The critical, urgent need of children to play – especially in inner-city neighborhoods – is what guides our work. We aim to transform city parks into public spaces that provide at-risk children with everyday opportunities to engage in high quality, enriched play. Creating an inspired, welcoming, magical, high-quality play space can serve as a powerful public health intervention that can help to break the cycle of low-achievement, passivity, obesity, and alienation in our youngest, most vulnerable, and at-risk citizens: our children.

Pogo Park provides 5,000 children living in the Iron Triangle with the opportunity to engage in meaningful play. The concept of the need for “meaningful” playspaces is a direct result of groundbreaking neurological research from the 1990’s that revealed that children’s brains develop at a phenomenal rate, far faster than anyone ever imagined possible.

In fact, the neural pathways––the “architecture of the brain”––that govern a child’s entire cognitive, linguistic, social, physical, and creative development are “hard-wired” early in life, especially during a child’s first five years. In short, brains that are active and stimulated make permanent neurological connections that are critical to learning; inactive brains fail to make the necessary neurological connections for children to develop to learn, grow, thrive, and reach their potential.

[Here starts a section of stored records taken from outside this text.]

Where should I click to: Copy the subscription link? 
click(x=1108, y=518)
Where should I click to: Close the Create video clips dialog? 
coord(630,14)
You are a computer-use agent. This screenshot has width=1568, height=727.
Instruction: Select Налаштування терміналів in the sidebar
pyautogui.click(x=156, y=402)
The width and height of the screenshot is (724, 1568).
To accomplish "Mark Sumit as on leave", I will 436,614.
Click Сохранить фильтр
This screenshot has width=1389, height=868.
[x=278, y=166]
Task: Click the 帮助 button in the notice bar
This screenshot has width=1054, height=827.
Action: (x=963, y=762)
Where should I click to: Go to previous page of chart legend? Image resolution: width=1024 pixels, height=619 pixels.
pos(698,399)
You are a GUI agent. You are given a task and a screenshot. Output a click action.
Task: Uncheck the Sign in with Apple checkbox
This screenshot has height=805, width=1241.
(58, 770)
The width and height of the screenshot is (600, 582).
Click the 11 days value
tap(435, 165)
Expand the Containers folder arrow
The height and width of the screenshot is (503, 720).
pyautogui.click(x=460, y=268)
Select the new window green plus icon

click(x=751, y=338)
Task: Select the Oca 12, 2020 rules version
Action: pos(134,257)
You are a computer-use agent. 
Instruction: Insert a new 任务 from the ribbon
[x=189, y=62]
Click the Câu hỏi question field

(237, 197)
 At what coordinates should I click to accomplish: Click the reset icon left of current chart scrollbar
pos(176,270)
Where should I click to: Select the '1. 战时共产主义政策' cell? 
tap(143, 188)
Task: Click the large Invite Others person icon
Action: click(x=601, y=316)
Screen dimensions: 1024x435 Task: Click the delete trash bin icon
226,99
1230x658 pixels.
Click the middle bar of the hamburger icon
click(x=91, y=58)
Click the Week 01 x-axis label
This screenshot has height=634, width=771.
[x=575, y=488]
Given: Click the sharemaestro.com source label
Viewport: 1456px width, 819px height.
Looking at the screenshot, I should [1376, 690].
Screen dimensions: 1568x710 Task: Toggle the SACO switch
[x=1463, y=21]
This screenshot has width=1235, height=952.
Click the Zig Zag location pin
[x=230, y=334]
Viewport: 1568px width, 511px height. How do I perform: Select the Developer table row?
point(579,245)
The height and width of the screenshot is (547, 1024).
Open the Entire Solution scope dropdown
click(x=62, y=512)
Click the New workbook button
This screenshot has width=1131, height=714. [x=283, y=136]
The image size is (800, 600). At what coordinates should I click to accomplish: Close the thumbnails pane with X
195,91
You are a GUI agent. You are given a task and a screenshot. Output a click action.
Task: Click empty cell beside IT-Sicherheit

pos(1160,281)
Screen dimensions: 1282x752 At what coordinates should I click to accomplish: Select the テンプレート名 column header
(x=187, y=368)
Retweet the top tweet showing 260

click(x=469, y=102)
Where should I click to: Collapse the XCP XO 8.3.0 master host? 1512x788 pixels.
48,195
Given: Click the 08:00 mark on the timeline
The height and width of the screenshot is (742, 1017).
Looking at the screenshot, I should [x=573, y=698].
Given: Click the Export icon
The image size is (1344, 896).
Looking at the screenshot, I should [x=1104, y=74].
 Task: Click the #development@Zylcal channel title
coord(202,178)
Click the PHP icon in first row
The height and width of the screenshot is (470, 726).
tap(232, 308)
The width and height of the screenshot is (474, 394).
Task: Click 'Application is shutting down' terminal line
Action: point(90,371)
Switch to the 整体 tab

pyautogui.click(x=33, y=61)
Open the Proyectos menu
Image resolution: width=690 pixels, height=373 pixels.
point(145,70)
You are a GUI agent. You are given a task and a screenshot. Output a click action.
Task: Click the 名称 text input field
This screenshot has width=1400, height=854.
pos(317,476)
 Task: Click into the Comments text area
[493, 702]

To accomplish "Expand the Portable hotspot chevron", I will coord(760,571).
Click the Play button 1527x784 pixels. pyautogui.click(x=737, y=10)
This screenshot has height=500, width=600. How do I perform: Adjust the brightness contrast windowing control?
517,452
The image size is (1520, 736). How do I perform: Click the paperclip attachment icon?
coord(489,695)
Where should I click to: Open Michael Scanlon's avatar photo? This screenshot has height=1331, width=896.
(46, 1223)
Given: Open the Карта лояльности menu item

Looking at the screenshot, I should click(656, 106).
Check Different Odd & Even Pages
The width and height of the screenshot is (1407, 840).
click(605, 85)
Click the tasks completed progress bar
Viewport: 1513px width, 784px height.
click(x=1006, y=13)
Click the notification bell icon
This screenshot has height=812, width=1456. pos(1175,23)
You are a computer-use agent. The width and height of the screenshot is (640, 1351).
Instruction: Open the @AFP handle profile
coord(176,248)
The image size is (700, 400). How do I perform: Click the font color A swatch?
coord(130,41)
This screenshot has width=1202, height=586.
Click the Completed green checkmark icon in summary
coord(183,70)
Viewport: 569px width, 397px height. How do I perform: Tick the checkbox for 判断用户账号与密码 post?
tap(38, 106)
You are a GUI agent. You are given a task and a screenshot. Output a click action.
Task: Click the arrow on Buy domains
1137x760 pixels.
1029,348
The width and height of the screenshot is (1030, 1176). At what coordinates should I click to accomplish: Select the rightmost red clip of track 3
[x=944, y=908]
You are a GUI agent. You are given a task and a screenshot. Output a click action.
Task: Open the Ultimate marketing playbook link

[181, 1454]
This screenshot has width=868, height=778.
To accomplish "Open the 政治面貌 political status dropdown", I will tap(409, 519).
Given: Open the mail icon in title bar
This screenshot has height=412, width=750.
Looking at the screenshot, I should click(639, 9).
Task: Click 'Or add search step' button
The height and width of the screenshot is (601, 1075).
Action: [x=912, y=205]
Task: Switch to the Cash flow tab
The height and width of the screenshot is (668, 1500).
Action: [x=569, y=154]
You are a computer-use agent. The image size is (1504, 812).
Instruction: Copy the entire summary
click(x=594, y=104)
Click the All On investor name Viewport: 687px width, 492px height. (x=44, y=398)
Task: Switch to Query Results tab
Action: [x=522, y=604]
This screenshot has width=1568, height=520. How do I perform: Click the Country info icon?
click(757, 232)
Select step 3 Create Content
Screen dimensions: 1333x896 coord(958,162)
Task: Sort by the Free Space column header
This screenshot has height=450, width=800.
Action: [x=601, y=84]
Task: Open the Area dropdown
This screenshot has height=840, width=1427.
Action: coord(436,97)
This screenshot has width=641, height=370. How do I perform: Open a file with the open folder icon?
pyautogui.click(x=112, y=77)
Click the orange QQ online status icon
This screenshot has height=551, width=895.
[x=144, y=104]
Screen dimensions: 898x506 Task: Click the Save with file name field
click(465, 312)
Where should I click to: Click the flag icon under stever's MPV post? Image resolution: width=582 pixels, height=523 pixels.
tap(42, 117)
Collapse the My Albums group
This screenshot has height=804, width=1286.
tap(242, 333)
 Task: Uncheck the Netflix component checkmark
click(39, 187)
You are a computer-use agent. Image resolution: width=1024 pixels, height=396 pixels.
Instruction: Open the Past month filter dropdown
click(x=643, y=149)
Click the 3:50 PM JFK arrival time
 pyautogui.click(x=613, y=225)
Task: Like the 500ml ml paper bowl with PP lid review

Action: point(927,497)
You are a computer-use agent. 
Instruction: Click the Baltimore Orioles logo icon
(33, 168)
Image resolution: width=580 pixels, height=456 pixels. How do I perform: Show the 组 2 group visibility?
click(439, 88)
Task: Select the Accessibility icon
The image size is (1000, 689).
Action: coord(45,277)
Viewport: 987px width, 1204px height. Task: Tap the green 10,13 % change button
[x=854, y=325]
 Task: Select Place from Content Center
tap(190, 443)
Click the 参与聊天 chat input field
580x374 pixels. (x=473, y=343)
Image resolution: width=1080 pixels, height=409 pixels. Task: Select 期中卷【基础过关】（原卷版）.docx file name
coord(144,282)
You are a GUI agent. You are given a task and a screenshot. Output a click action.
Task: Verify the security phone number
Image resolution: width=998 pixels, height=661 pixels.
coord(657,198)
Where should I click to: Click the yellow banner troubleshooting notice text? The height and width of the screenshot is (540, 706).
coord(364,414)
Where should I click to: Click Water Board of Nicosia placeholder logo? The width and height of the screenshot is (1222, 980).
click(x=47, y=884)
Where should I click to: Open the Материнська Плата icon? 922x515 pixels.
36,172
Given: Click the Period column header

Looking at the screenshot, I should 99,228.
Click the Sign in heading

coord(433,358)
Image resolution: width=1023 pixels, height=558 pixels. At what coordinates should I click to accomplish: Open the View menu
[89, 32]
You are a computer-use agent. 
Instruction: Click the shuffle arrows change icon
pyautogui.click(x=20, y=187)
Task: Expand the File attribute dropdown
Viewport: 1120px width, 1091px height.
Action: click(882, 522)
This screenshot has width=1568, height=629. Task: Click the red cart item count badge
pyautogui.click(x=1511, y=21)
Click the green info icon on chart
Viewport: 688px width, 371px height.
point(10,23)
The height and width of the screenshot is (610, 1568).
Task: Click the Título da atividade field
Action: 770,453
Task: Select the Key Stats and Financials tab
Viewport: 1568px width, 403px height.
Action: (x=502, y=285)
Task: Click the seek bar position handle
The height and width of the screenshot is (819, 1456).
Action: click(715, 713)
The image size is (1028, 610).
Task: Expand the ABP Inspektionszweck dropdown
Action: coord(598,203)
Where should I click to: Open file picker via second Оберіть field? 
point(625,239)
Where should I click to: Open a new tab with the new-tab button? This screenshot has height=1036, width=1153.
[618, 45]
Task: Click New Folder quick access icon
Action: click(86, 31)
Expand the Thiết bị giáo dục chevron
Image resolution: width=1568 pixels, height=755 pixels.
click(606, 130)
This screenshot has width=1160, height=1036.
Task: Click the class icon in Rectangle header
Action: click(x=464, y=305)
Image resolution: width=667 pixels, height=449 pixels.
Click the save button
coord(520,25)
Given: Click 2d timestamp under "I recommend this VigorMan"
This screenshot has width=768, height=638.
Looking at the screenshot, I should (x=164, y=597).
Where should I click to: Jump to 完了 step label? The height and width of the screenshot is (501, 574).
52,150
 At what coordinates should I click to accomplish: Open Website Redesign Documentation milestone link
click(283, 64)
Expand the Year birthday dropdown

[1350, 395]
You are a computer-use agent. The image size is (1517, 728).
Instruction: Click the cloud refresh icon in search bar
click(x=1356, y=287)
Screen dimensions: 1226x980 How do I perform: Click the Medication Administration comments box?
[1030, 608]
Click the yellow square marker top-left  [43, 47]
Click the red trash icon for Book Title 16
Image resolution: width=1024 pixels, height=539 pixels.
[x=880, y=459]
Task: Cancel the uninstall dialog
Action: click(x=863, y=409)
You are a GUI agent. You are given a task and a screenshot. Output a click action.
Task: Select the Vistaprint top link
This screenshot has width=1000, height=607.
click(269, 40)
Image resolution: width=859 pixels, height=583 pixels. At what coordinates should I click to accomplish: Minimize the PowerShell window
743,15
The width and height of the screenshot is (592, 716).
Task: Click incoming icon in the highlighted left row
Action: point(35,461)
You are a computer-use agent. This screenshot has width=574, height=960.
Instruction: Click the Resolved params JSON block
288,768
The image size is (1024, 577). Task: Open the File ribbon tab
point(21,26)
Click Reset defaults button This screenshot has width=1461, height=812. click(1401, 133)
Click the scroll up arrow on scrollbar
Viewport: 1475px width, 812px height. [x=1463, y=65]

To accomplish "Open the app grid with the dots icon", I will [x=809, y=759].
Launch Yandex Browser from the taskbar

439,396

Most importantly, the research revealed that play is the most effective and proven method to hard-wire a child’s brain for healthy development. Play is how children learn. Play is essential to the social, emotional, cognitive, and physical well-being of children beginning in early childhood. (American Academy of Pediatrics) Play is so important, so critical, so essential to optimal child development that the United Nations High Commission for Human Rights passed Article 31 in their charter, citing a “child’s right to play” as a universal right of every child.